I know. I know. Feel free to judge me because I am judging myself just typing those thoughts. It was not till this weekend where I actually was able to reflect after TWOOOOOOO incidents that left me with rage I didn't know existed. I was two seconds away from kicking a hole in my hall closet and punching Liam in the nose. NOT. KIDDING.
Nick went to Boise with some of his besties to watch the UFC title fight after his Christmas party, early Saturday morning. This left Cruz and I to fend for ourselves before the babysitter arrived and I took off for my dad's company Christmas party.
Incident #1
Time of incident: 10:10am
Description of incident: Cruz woke up for the day around 7:30am. I scooped him from his crib, changed his wet diaper and brought him into bed with me where we proceeded to watch Dora the Explorer for another half an hour.
We ate breakfast at 8:30, got in the bath at 9 and was totally ready for our morning nap by 9:30am. Usually Cruz will sleep for a good hour and a half - ever since he was 8 weeks old, we have had him on killer schedule! It is imperative that he get both a great morning AND afternoon nap or else we have trouble on our hands. I tell you what, nothing stresses me out more than disturbing Cruz's precious schedule for that reason alone.
10:10am comes around - Cruz has now been sleeping for 40 minutes - when the doorbell rings. Uggggggggg. Liam starts barking and that's it. Cruz starts screaming. To make matters worse, it was the mail man. He had come to deliver a certified letter from the seller of this place asking we check a box typed on plain white paper noting our intentions regarding purchasing the empty lot behind our house. Okay, 1. If it would have been the USP guy delivering my J Crew bridesmaid dress for Kelly's wedding, that's one thing BUT seriously??? A certified letter asking me to check yes or NO?!?!?!?! ARE WE IN FIRST GRADE?
After what seems like 5 million signatures for the mail guy, I go get my screaming baby. Attempts to try and get him back asleep failed.
Thankfully I have amazing friends who brought over Starbucks along with their beautiful children to have an adult gab sesh and a mini playgroup - with Nick OOT (out of town), it helped the day fly by AND tired out my son. Oh, not to mention calm my nerves.
Incident #2
Time of incident: 2:15pm
Description of incident: Once my girlfriends left, around 12:30, Cruz was beyond ready for a nap. We ate lunch real quick then went straight to bed. About 1:15pm. I was SURE he would nap till at least 3 considering his morning nap was rudely interrupted. So, thinking I had all of this time, I figured I would shower and get myself ready for the day.

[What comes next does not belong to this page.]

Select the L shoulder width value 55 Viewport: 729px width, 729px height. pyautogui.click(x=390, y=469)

For those of you who read Home Salz, you may recall the post about how I would really love to live in a nudest colony...well at about 2:15pm I was standing in my bathroom, in the nude of course, curling my hair when low and behold THE DOOR BELL RINGS!

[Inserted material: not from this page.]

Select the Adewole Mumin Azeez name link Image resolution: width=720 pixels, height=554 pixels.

Are you effing kidding me?
Liam is freaking out and I am scrambling - like in a full blown panic - combing through my dirty clothes to try and find SOMETHING to wear before I surprise whoever might be at my door with my nude self.
I crack open the door in something that covers my lower half but flashes my right "girl".
It is an attic insulation salesman.
Really?
At this point Cruz is crying, Liam is trying to escape out of the front door and I am trying to cover my left boob so he isn't totally offended.
I get him to go away very quickly (this is where I almost kicked a hole in our hall closet door and punched Liam in the face) and run to my crying child who again, at no avail, is fully awake ready for juice and a snack.
Ready for the honest truth? I am so that mom...the mom who tip toes around the house, watches TV at an 7 or 8 volume level and actually shhh'es her dog. As if he really understands what Shhhhh, Liam even means.
To the please knock, sleeping baby mom? I am sorry for every rude, judgmental thought that ran through my head about you and your parenting. I hope this makes you feel a lot better....
Should be arriving at 311 N. Molter in 7 to 10 business days. Attention: Ashley Salzwedel.